Early Life
Hunt Slonem was born in Kittery, Maine, in an upper middle class family, the eldest of four children. His father was a Navy officer, and mother – a homemaker who spent much of her time doing volunteer work. As a result of his father’s military career, Slonem's family moved around as frequently as every two to three years. He lived in Hawaii, Virginia, Connecticut, California and Washington State. Slonem's grandmother was a Tennessee native who married a Minnesota-born amateur artist and educator who became the Superintendent of Public Schools in Duluth, Minnesota. It was Slonem's grandfather who always encouraged young Hunt to paint. "I grew up around painting, and my parents dabbled in painting themselves. I was given paints as a child, and I wanted to be a painter from first grade onwards," Slonem told the online magazine Art Interview. His younger brother, Jeffrey Slonim, is a prolific journalist, and contributing editor of the Interview Magazine, and his cousin is the best-selling author Tama Janowitz.

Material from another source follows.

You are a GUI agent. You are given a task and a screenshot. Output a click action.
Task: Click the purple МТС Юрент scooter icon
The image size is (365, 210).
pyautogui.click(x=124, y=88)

After completing school, which included living in Nicaragua as an exchange student when he was 16 years old, Slonem commenced undergraduate studies at Vanderbilt University in Nashville, Tennessee. He then spent about six months of his sophomore year at the University of the Americas in San Andrés Cholula, Puebla, Mexico, but later graduated with a Bachelor of Arts degree in Painting and Art History from Tulane University in New Orleans, Louisiana. He also took courses at the reputable Skowhegan School of Painting and Sculpture in Maine, where he was exposed to such influential artists from the New York area as Louise Nevelson, Alex Katz, Alice Neel, Richard Estes, Jack Levine, and Al Held. During that period, Slonem altered the "i" to an "e" in his family name as a nod to numerology. He moved to New York in 1973 to further his art practice, and Manhattan had become his consistent base ever since.